- _Input rows_
--- Begin ---

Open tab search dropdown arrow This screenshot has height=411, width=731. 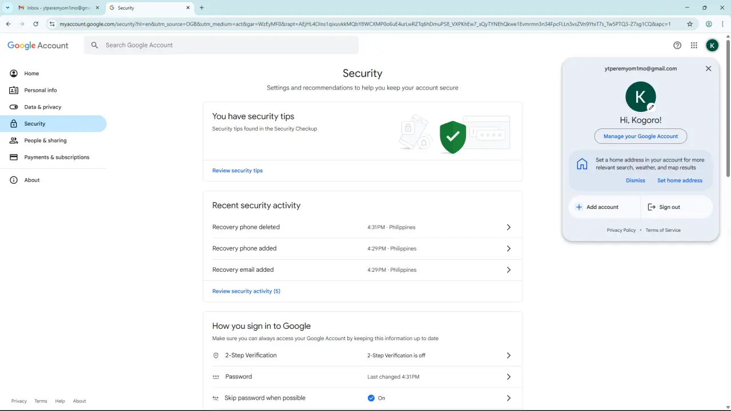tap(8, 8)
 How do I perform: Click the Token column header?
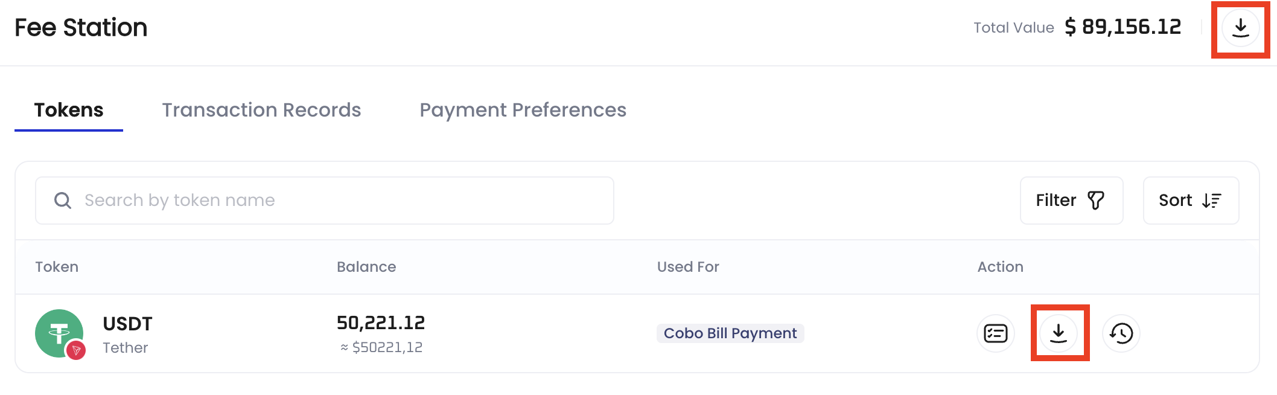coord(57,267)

--- End ---
--- Begin ---

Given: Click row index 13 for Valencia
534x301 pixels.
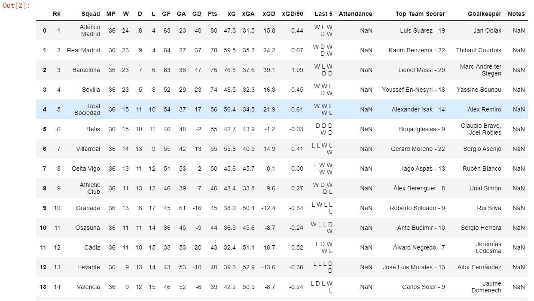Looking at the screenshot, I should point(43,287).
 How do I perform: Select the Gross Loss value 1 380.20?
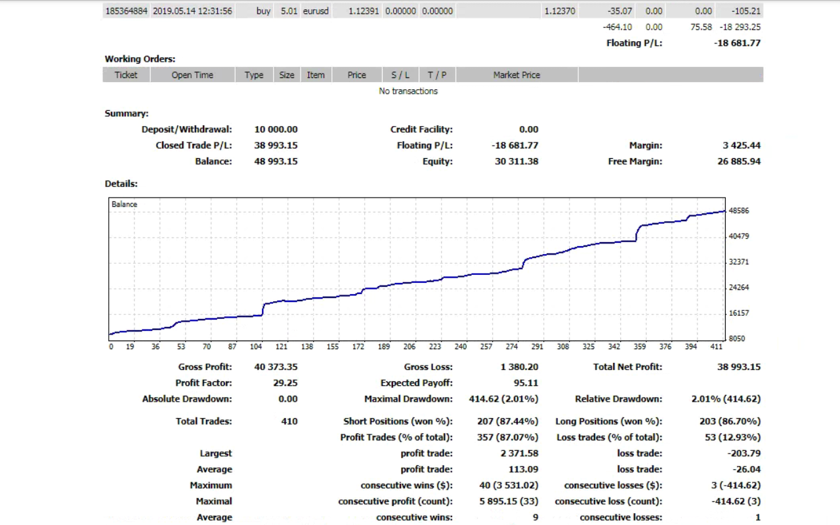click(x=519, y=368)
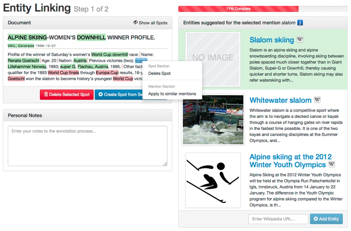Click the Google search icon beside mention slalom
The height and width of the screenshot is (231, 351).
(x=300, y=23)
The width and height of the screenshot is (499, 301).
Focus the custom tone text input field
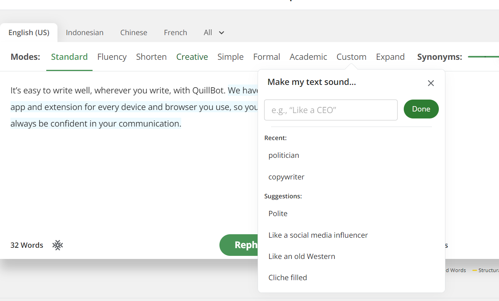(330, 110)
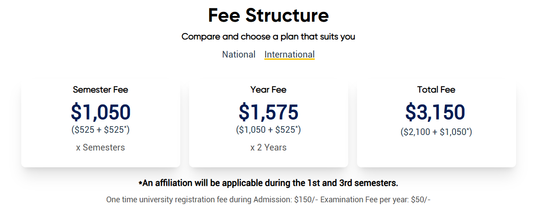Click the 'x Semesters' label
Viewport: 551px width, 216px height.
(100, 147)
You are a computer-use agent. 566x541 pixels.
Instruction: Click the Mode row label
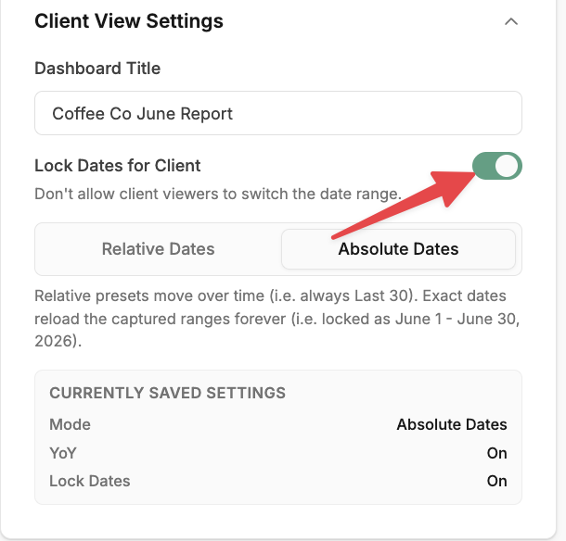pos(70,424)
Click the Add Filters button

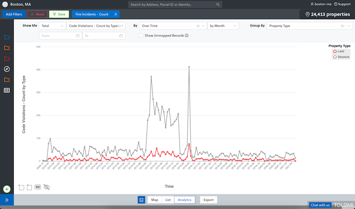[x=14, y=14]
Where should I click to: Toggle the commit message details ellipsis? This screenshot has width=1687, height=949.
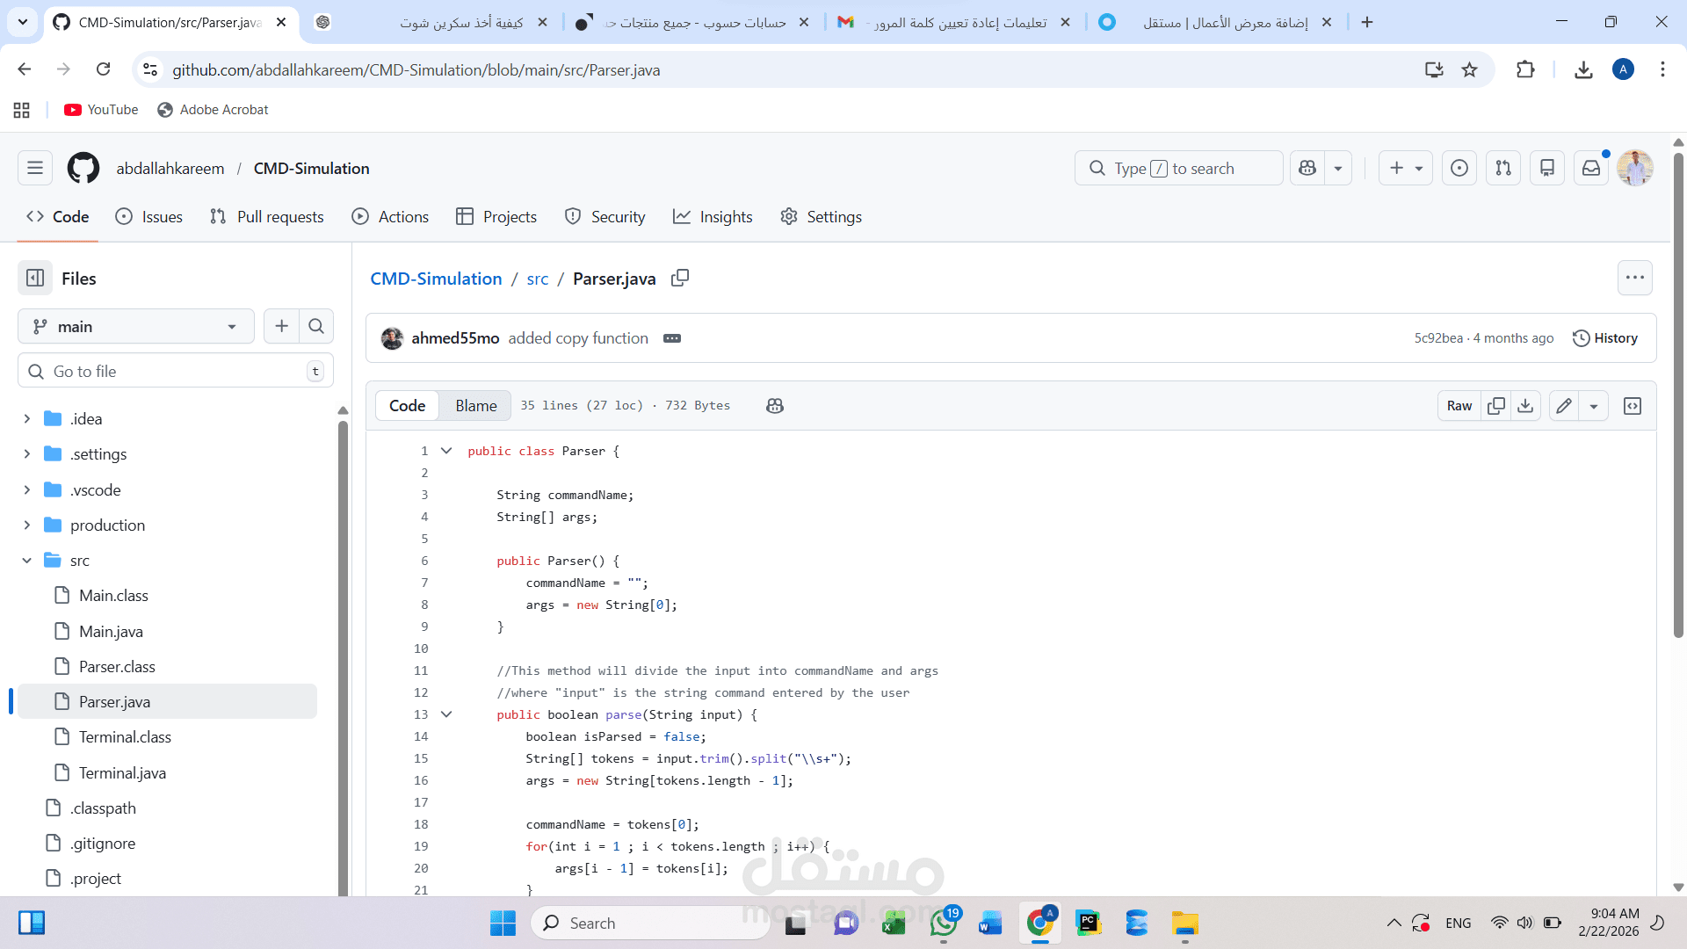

--- End ---
--- Begin ---

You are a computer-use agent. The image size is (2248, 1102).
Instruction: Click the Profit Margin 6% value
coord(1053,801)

--- End ---

- _What the task requires_
Format the lines above as a JSON list of strings, from the line containing "The width and" through the line containing "Where should I", inclusive, one string per line with blank lines dropped. Leave the pictures out.

- _Solution for this exercise_
[
  "The width and height of the screenshot is (499, 301).",
  "Focus the custom tone text input field",
  "(330, 110)",
  "Click the 'x Semesters' label",
  "Viewport: 551px width, 216px height.",
  "(100, 147)",
  "You are a computer-use agent. 566x541 pixels.",
  "Instruction: Click the Mode row label",
  "pos(70,424)",
  "Click the Add Filters button",
  "[x=14, y=14]",
  "Where should I click to: Toggle the commit message details ellipsis? This screenshot has width=1687, height=949."
]